Lachlan collapsed against Tim’s back, wishing the padding of the life vest wasn’t between them.
Wishing they were naked, alone, in a bed with nothing between them, skin on skin.
The rest of the world gone, no secrets left.
No horrible weight crushing his lungs like he was too far under the surface with waves pinning him down.
Arms around Tim’s waist, he held on with every bit of strength he had left. His muscles shook, and he stumbled to his knees in the sand after Tim beached the ski near the tower. Cody waited, but Tim was there behind him in a heartbeat, hands under Lachlan’s arms.
Tim was saying something to Cody, who nodded, looking at Lachlan with obvious concern.
Get it together!
Legs like jelly, he forced himself to move, shaking off Tim because he’d completely lose it otherwise. Weeping like a baby in Tim’s arms was not acceptable behavior on the job, even after…
Tim was talking, but Lachlan couldn’t focus on what he was saying as he ran up the beach to where paramedics crouched around the two patients Mark and Mia had rescued. They stood close by, sharing a glance as Lachlan neared. A cop tried to stop him, but Lachlan shook her off.

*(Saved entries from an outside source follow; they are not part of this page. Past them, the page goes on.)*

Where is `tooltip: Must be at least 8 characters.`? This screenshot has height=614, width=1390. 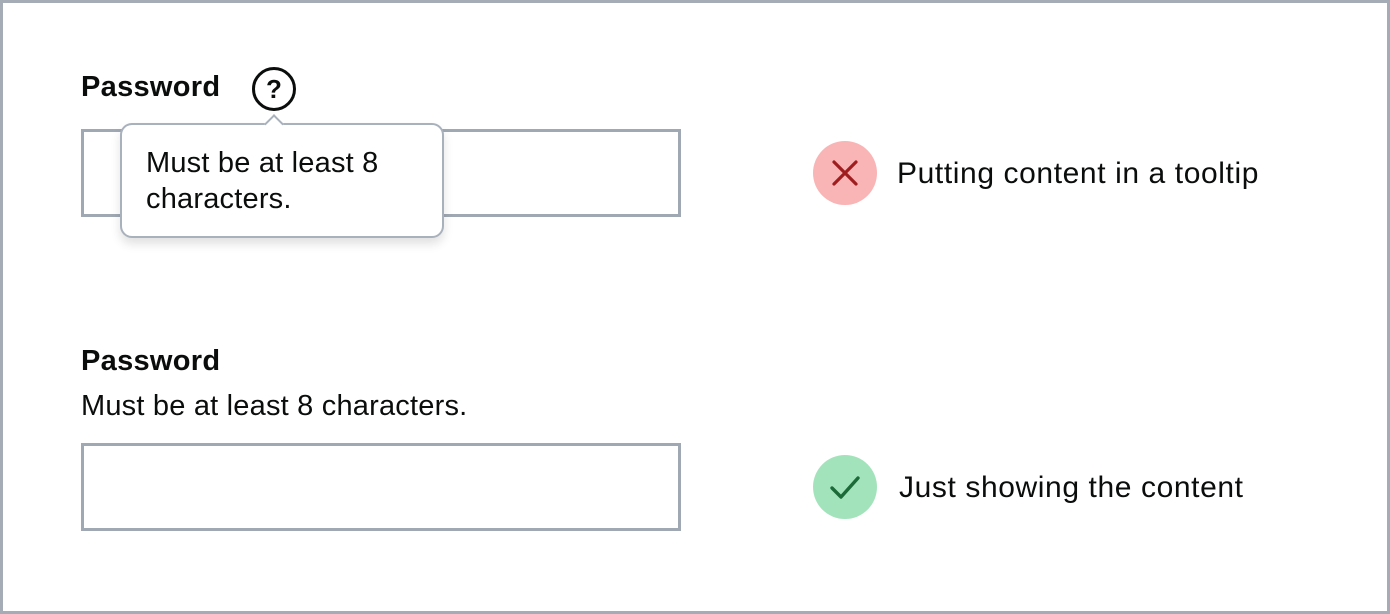
tooltip: Must be at least 8 characters. is located at coordinates (282, 180).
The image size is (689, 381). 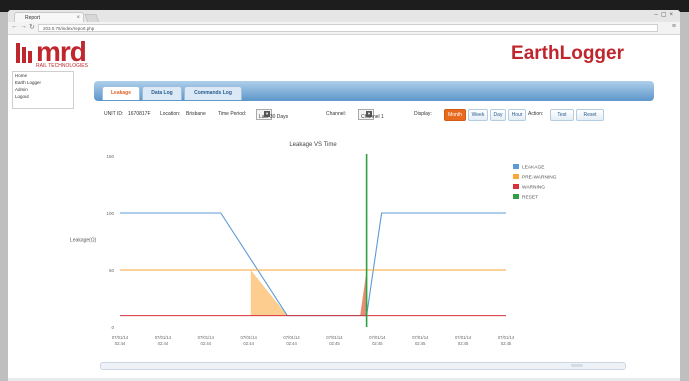 What do you see at coordinates (348, 28) in the screenshot?
I see `url-input: 203.0.75/index/report.php` at bounding box center [348, 28].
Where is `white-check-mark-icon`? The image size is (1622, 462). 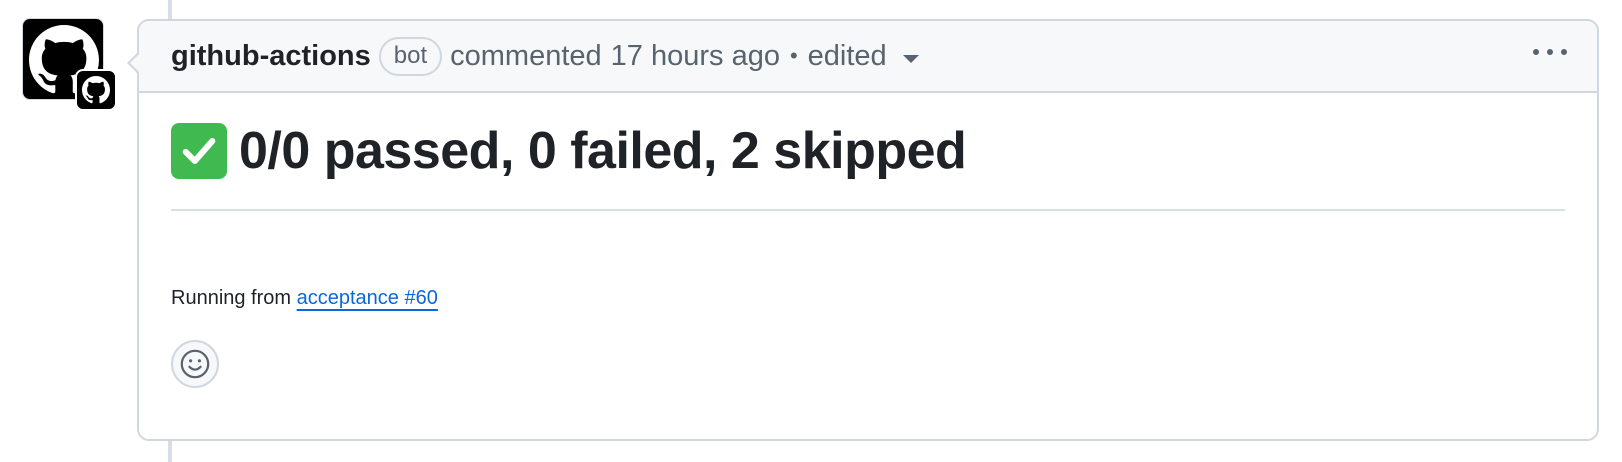
white-check-mark-icon is located at coordinates (199, 151).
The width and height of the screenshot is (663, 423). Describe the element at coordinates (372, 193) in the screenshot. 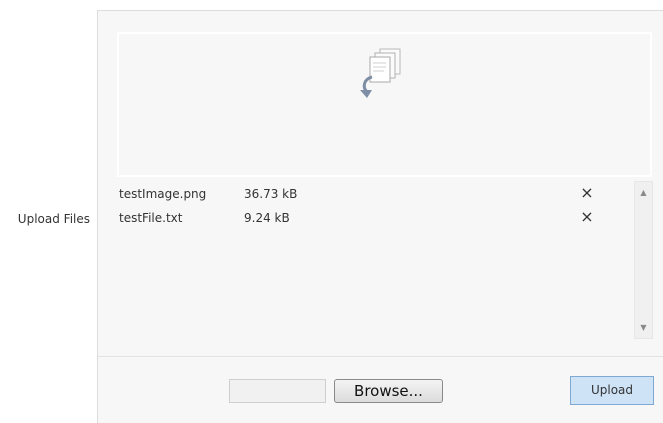

I see `list-item: testImage.png 36.73 kB ×` at that location.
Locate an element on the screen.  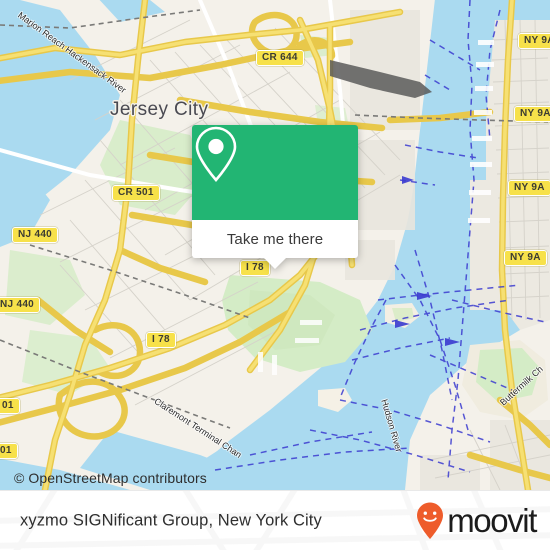
map-pin-icon is located at coordinates (216, 154).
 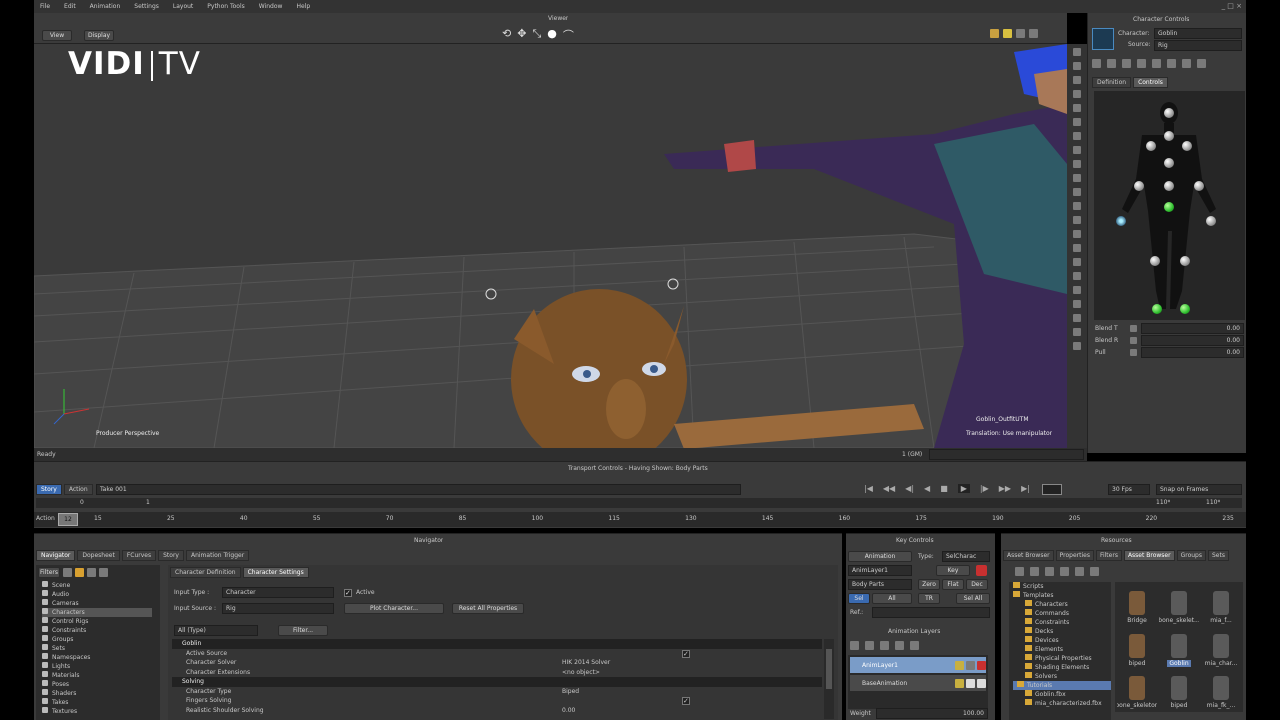 I want to click on play-icon: ▶, so click(x=964, y=488).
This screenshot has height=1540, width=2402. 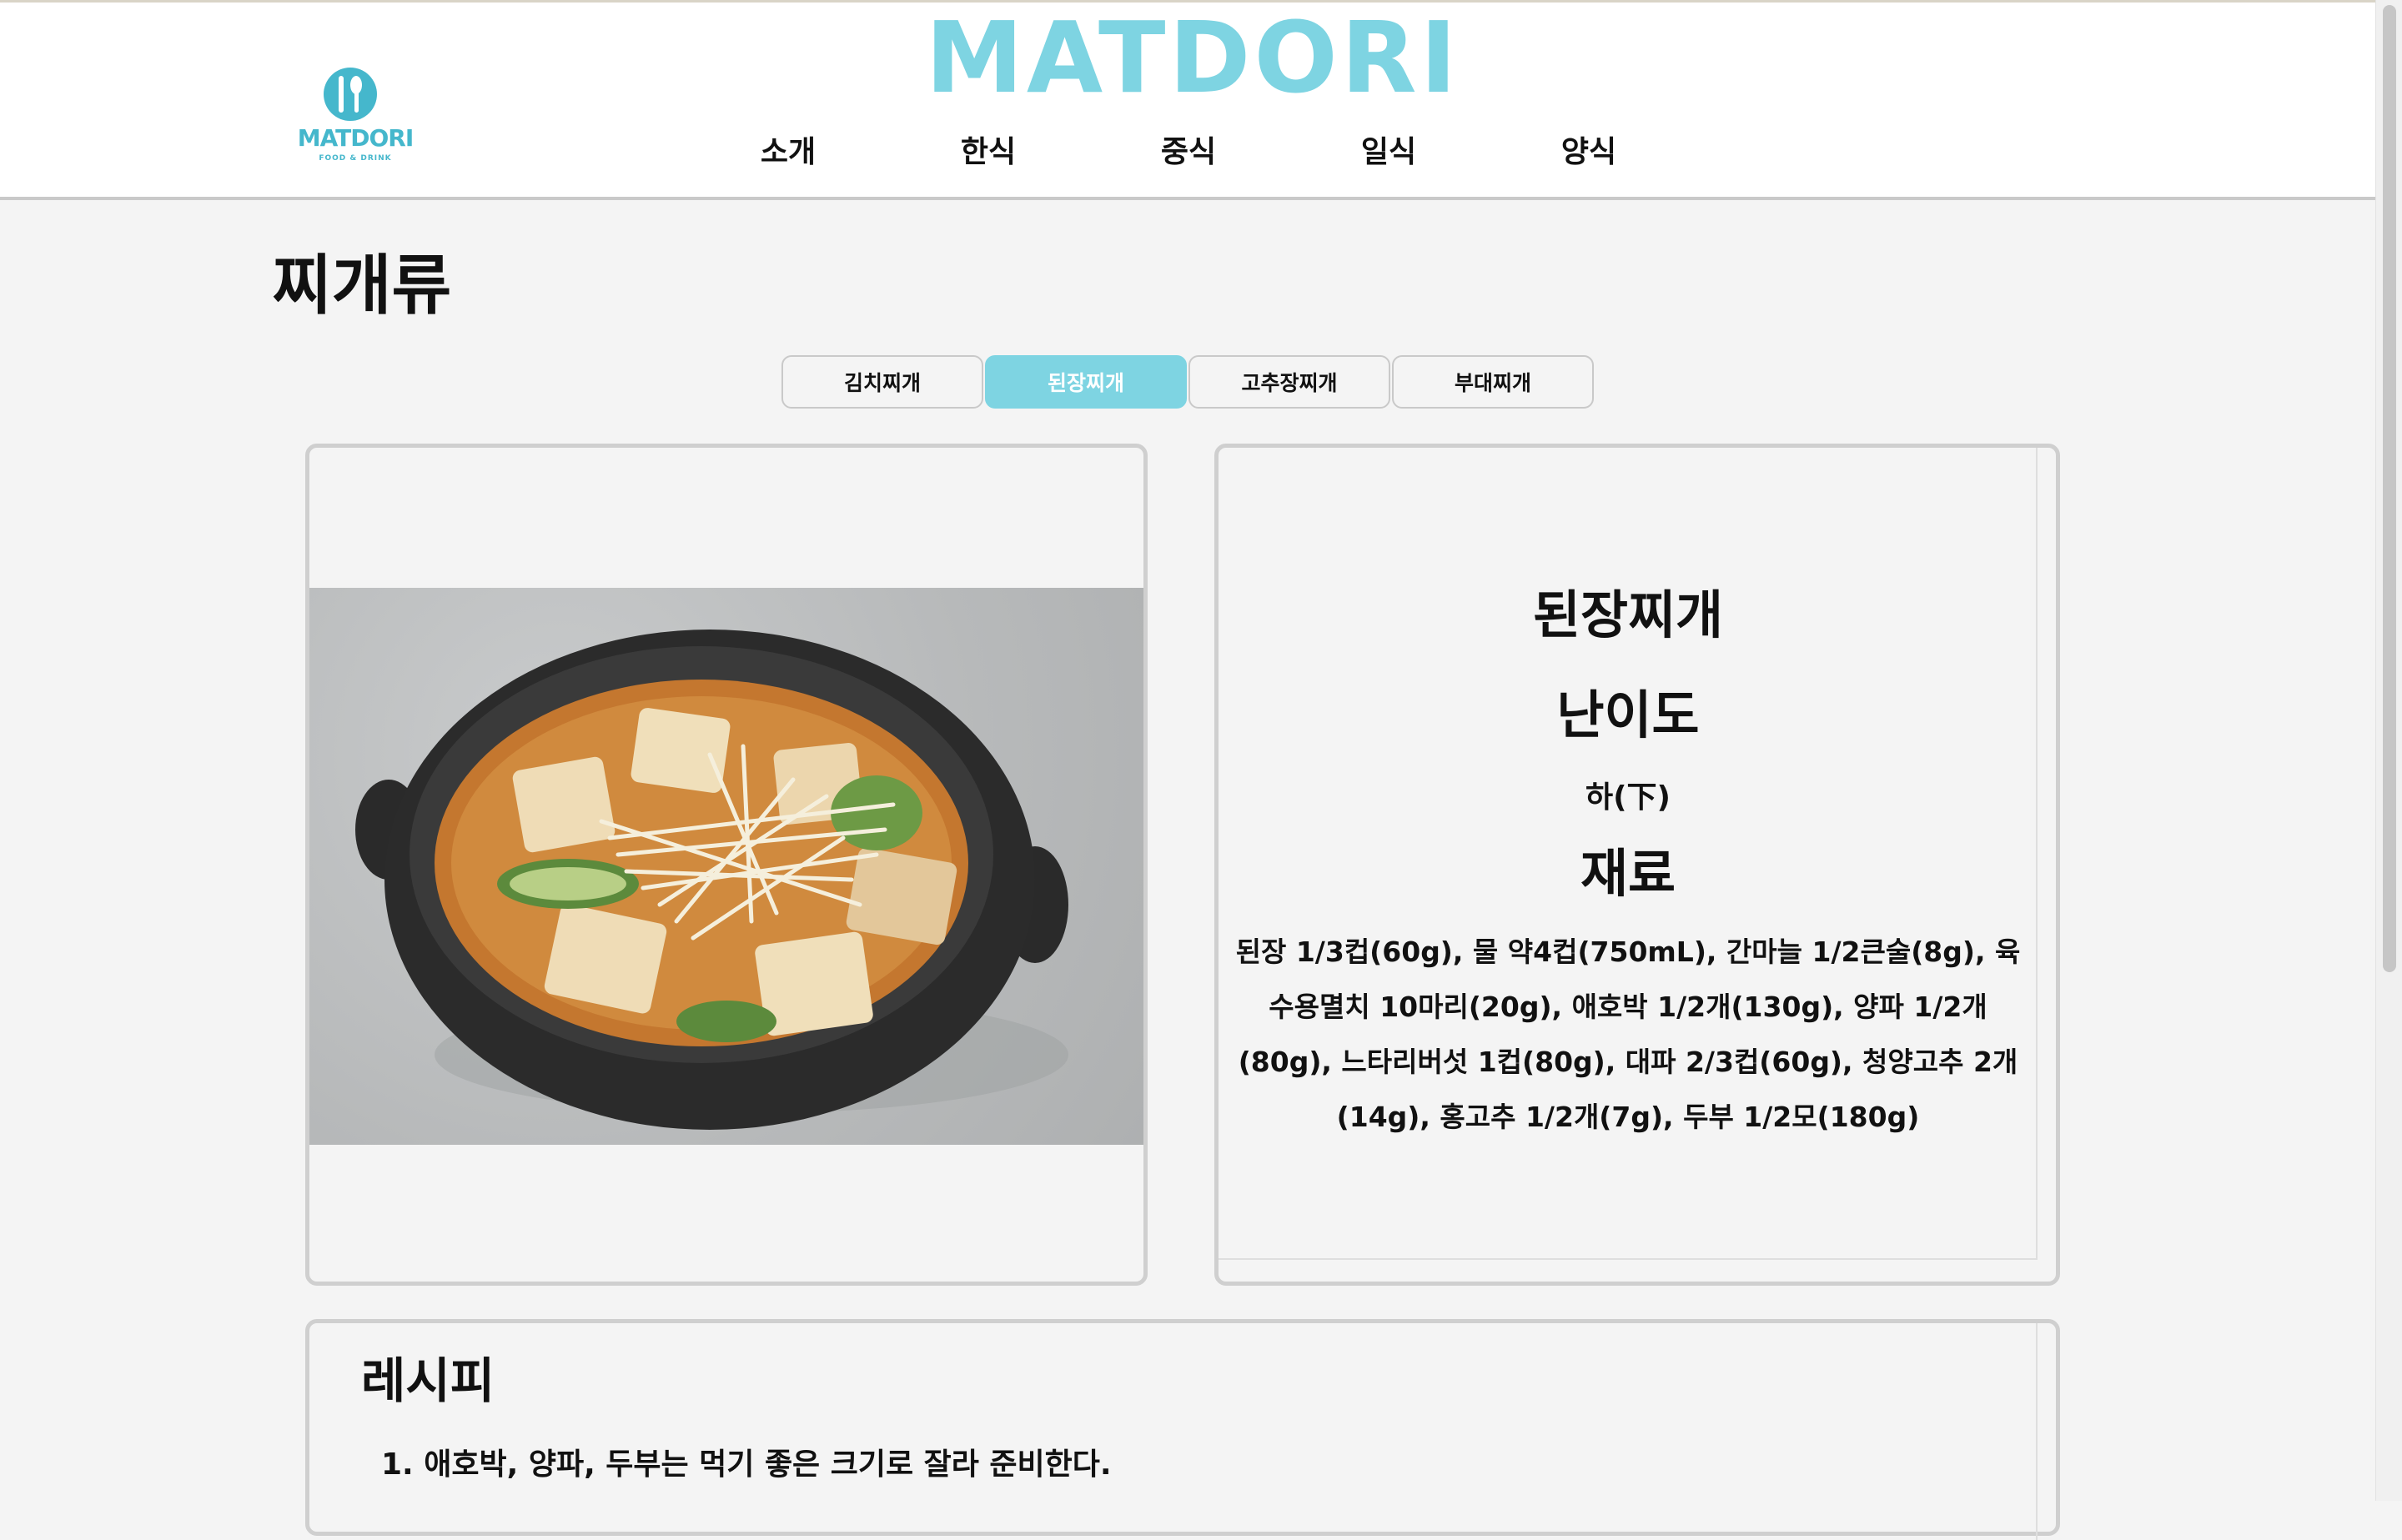 I want to click on tab-doenjang-jjigae: 된장찌개, so click(x=1086, y=382).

Blake was nearby with Damo, who’d been off-duty but had clearly run over to be with him. The remaining beachgoers had gathered to gawk.
“Hey, mate,” Mark said, squeezing Lachlan’s arm.
There was nothing more to say, was there? Lachlan shivered, watching the young couple, who looked to be in their early twenties. They sat on the sand with metallic blankets around them, the man breathing from an oxygen mask. Mia switched on the buggy headlights as true darkness descended.
A towel was wrapped around Lachlan’s shoulders, and he caught the scent of Tim’s cologne, his arm solid and real around him. Just for a heartbeat, Lachlan allowed himself to lean into Tim’s warmth.
One of the paramedics said gently to the patients, “We need to take you both to the hospital to get checked out.”
The man sputtered. “But, but—Callum! We can’t go without him!”
Pale-faced and wet in the white glare of the buggy headlights, the young woman bent in half. Forehead on her knees, she wailed, the sound jagged and bloody. Soul deep.
The cry echoed on the wind, and Lachlan knew he’d hear it in his nightmares.